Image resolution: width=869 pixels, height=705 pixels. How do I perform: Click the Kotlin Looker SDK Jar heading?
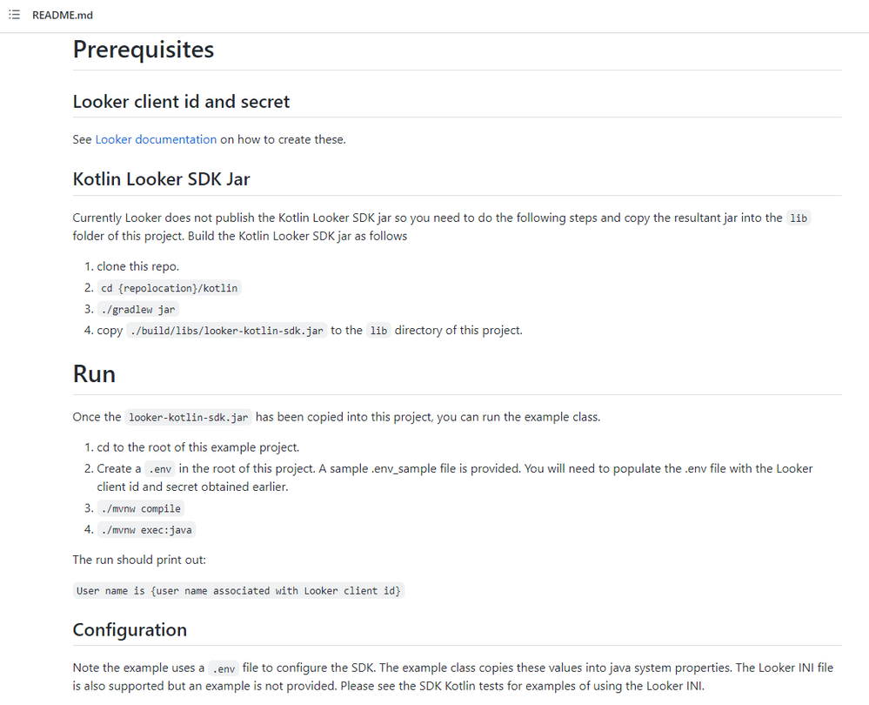pos(161,179)
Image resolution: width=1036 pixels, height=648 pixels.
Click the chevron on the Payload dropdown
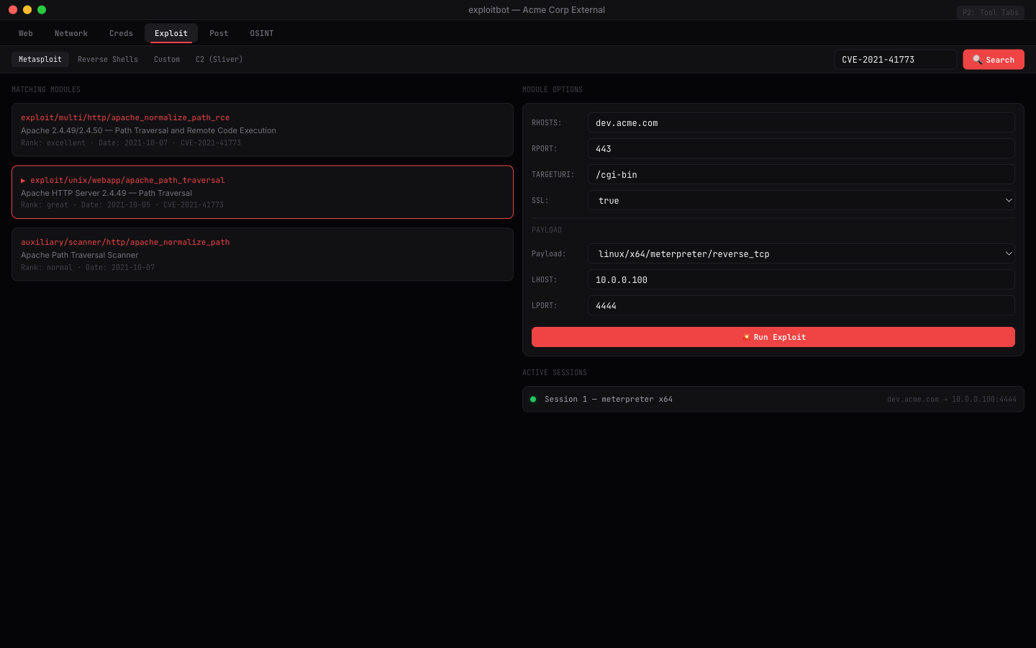pyautogui.click(x=1009, y=253)
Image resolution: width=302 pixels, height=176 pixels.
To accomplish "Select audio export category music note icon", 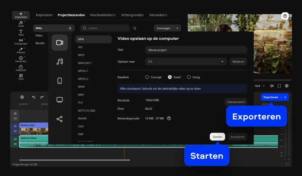I will (59, 62).
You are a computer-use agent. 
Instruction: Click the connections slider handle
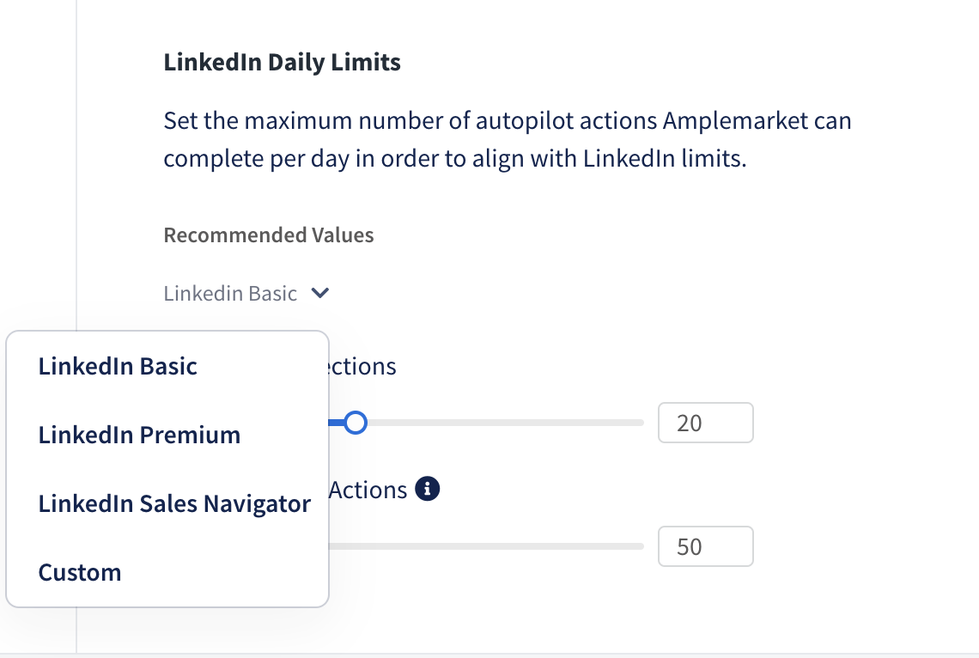(356, 423)
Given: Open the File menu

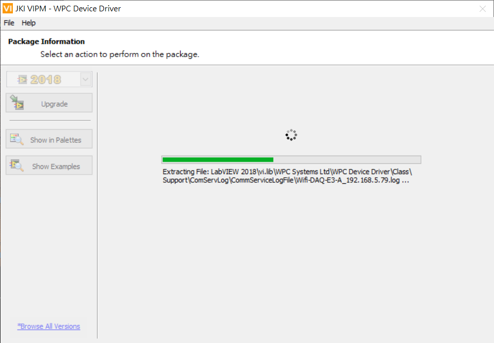Looking at the screenshot, I should coord(9,23).
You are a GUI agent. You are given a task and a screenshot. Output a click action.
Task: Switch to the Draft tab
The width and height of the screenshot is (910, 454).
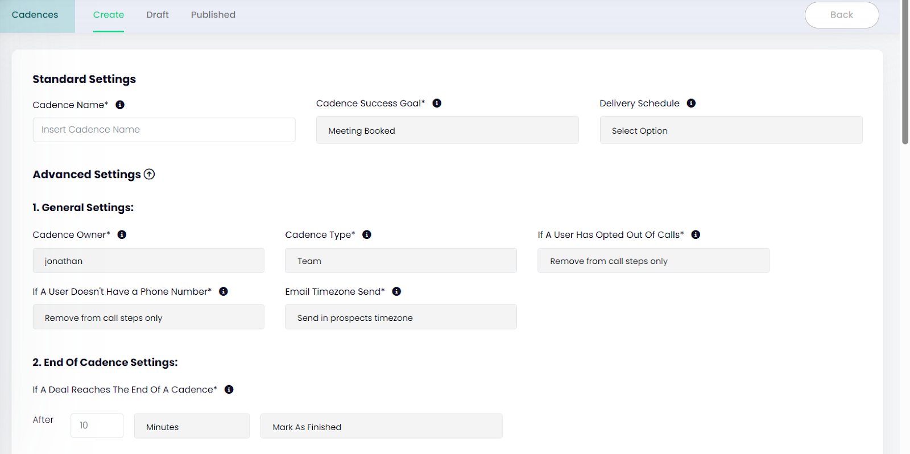157,15
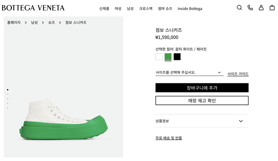
Task: Go to Inside Bottega
Action: (x=190, y=8)
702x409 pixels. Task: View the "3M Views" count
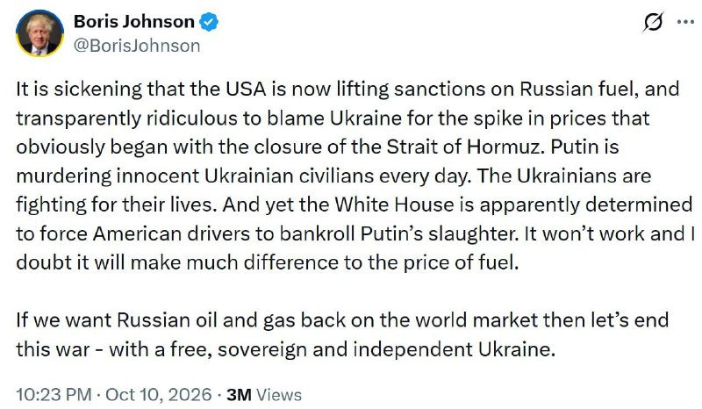click(264, 395)
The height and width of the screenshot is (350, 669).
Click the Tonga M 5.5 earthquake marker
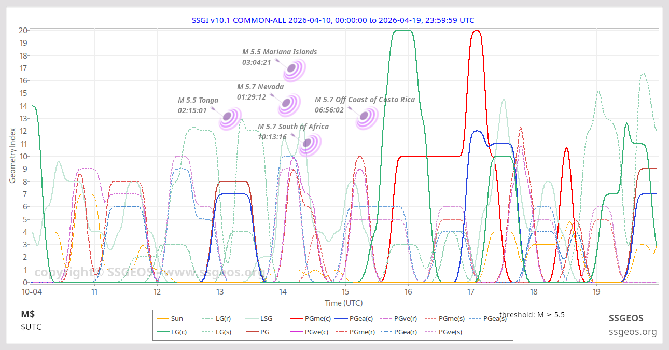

================================

> Task goal
Output each line of the listing above, word for word, from the one holding "The height and" through the last line, both included; omit the pictures.

> Output of the exercise
The height and width of the screenshot is (350, 669).
Click the Tonga M 5.5 earthquake marker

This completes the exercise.